A integração pode ser realizada por:

  • ✔ A própria transportadora.
  • ✔ Empresa de rastreamento.
  • ✔ Gerenciadora de risco.
  • ✔ Prestador de serviço especializado.

Independentemente de quem execute a integração técnica, a responsabilidade pelas informações transmitidas permanece sendo da empresa beneficiária.
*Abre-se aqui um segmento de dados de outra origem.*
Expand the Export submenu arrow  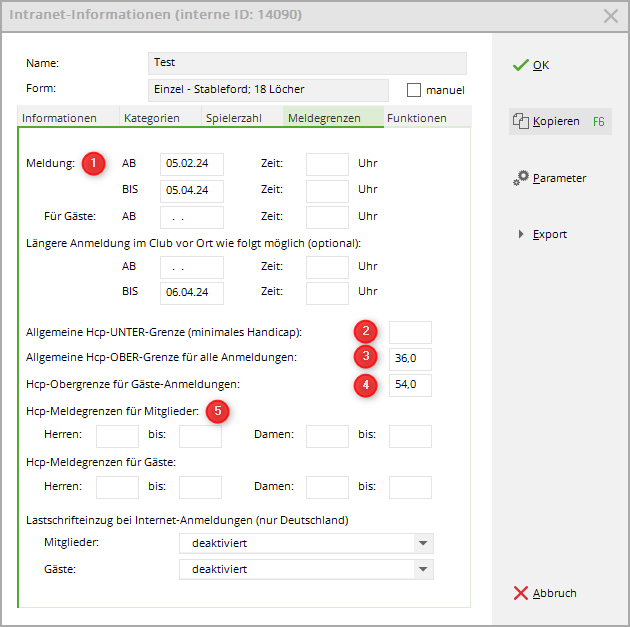tap(521, 234)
Como comprovar a integração?

A Receita Federal aceita diferentes formas de comprovação, como:

  • ☐ Prints do sistema.
  • ☐ Declarações do fornecedor.
  • ☐ Declarações da gerenciadora de risco.
  • ☐ Protocolos de envio.
  • ☐ E-mails.
  • ☐ Documentação técnica.

O importante é que a documentação permita comprovar que as informações de georreferenciamento estão sendo transmitidas corretamente à Receita Federal.


Checklist para montagem do processo

 

Antes de protocolar o pedido, confirme se todos os documentos e informações estão prontos.

Documentação

  • ☐ Solicitação do pedido
  • ☐ Tipo de solicitação (novo pedido, adequação ou complementação)
  • ☐ Identificação da empresa
  • ☐ Termo de Fiel Depositário (quando aplicável)

Rotas

  • ☐ Planilha com todas as rotas
  • ☐ UL, RA e recinto de origem
  • ☐ UL, RA e recinto de destino
  • ☐ Sequencial da rota
  • ☐ Arquivos KML correspondentes

Monitoramento

  • ☐ Tipos de veículos
  • ☐ Sistema de monitoramento
  • ☐ Comprovação da integração com a API Argos
  • ☐ Demais documentos exigidos

Dica: uma conferência final antes do protocolo reduz o risco de exigências da Receita Federal.

 

 


O que evitar

 

Evite erros que podem atrasar a análise do pedido:

  • ❌ Protocolar na unidade incorreta.
  • ❌ Informar rotas incompletas.
  • ❌ Divergência entre planilha e arquivos KML.
  • ❌ Utilizar nomes genéricos para os arquivos.
  • ❌ Não apresentar evidências da integração com a API Argos.
  • ❌ Organizar inadequadamente as rotas.

O que a Receita Federal analisa?

Durante a análise, a Receita Federal verifica principalmente:

  • ✔ Unidade competente.
  • ✔ Certificação OEA-Segurança.
  • ✔ Identificação das rotas.
  • ✔ Correspondência dos arquivos KML.
  • ✔ Integração com a API Argos.
  • ✔ Clareza das informações apresentadas.

Se faltar alguma informação…

Informações incompletas ou inconsistentes podem gerar exigências e atrasar a análise.

Os casos mais comuns são:

  • planilha incompleta;
  • divergência entre planilha e KML;
  • ausência de comprovação da API Argos;
  • protocolo na unidade incorreta.

Perguntas Frequentes

 

Posso enviar todas as rotas no mesmo processo?

Depende. Quando houver rotas para diferentes Regiões Fiscais, a Receita Federal recomenda processos separados.

Posso utilizar um único arquivo KML?

Não. Cada rota deve possuir seu próprio arquivo KML.

O arquivo KML deve representar todos os trajetos?

Sim. Quando houver mais de um trajeto autorizado, todos devem constar no arquivo.

Quem pode integrar a API Argos?

A própria empresa ou terceiros contratados, como empresas de rastreamento ou gerenciadoras de risco.

Existe um documento obrigatório para comprovar a integração?

Não. A Receita Federal aceita diferentes formas de comprovação.

A autorização é automática?

Não. A empresa deve aguardar a análise e a publicação do ADE antes de utilizar o procedimento.